3.快速，简捷，单个样品操作一般可在30分钟内完成。
4.多次柱漂洗确保高纯度，OD260/OD280典型的比值达1.7～1.9，长度可达30kb -50kb，可直接用于PCR，Southern-blot和各种酶切反应。

三.适用范围：
适用于快速提取各种昆虫，软体动物，节肢动物等样品细胞/组织基因组DNA

四.操作步骤：
提示：第一次使用前请先在漂洗液Buffer WB中加入指定量无水乙醇，充分混匀，加入后请及时在方框打钩标记已加入乙醇，以免多次加入!

1.新鲜或者解冻的昆虫组织样品在液氮中研磨成细粉后或者用解剖刀切成小碎块（切成微块可以提高产量）后取20-50 mg，转入装有180 μL昆虫组织裂解液Buffer TL的1.5 mL离心管中， 用大口径枪头吹打混匀。

2.加入30 μL的蛋白酶K溶液(20mg/mL)，立刻涡旋振荡充分混匀。

3.将裂解物放置在55℃水浴1-3小时或者直到组织消化完全，期间轻柔的振荡几次帮助裂解。
可选做步骤： 如果RNA残留较多，需要去除RNA，可在完成步骤c后加20 μL RNase A(25mg/mL)溶液，振荡混匀，室温放置5-10分钟。

4.加入200 μL结合液Buffer CB，立刻涡旋振荡充分混匀，70℃放置10分钟。

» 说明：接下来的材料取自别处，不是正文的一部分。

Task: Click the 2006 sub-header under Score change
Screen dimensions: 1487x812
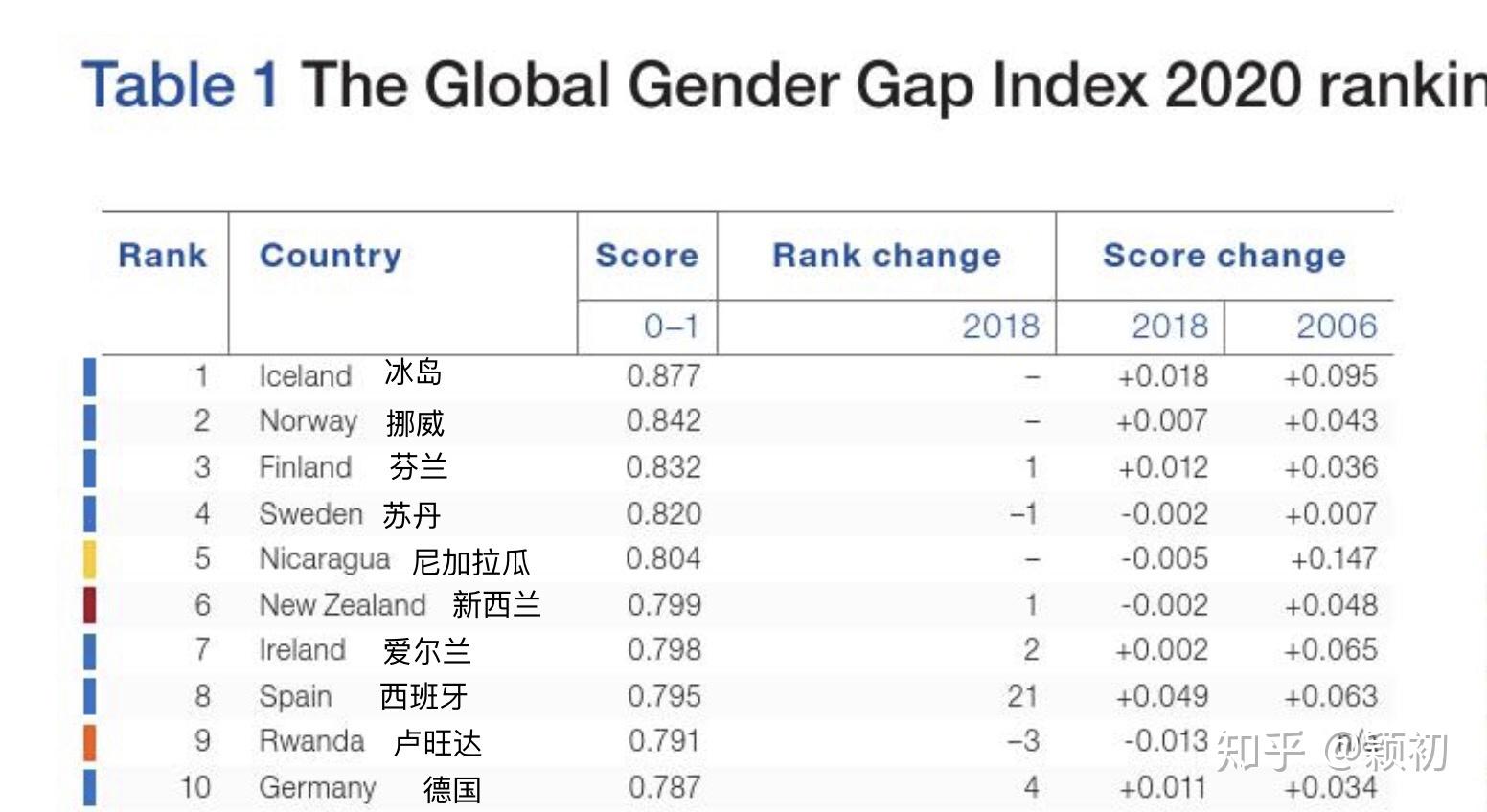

5.冷却后加100 μL异丙醇，立刻涡旋振荡充分混匀，此时可能会出现絮状沉淀。

6.用1 mL的枪头吸取混合物，将混合物加入一个吸附柱Spin AC中，（吸附柱放入收集管中）13,000 rpm离心60秒，倒掉收集管中的废液。
如果有不溶组织物可能堵住枪头，可将枪头在吸水纸上轻蹭去除不溶物；如果吸上来的混合物少则可以将枪头和不溶物一起弃去，该做法是为了去除不溶物，以免堵塞离心柱。

7.加入500 μL抑制物去除液Buffer IR，12,000 rpm离心30秒，弃废液。

8.加入600 μL漂洗液Buffer WB（请先检查是否已加入无水乙醇!），12,000 rpm离心30秒，弃掉废液。

9.加入600 μL漂洗液Buffer WB，12,000 rpm离心30秒，弃掉废液。

10.将吸附柱Spin AC放回空收集管中，13,000 rpm离心2分钟，尽量除去漂洗液，以免漂洗液中残留乙醇抑制下游反应。

11.取出吸附柱Spin AC，放入一个干净的离心管中，在吸附膜的中间部位加100 μL洗脱缓冲液Buffer TE（洗脱缓冲液事先在65-70℃水浴中预热效果更好），室温放置3-5分钟，12,000 rpm离心1分钟。将得到的溶液重新加入离心吸附柱中，室温放置2分钟，12,000 rpm离心1分钟。
洗脱体积越大，洗脱效率越高，如果需要DNA浓度较高，可以适当减少洗脱体积，但是最小体积不应少于50μL，体积过小降低DNA洗脱效率，减少DNA产量。

12.DNA可以存放在2-8℃，如果要长时间存放，可以放置在－20℃。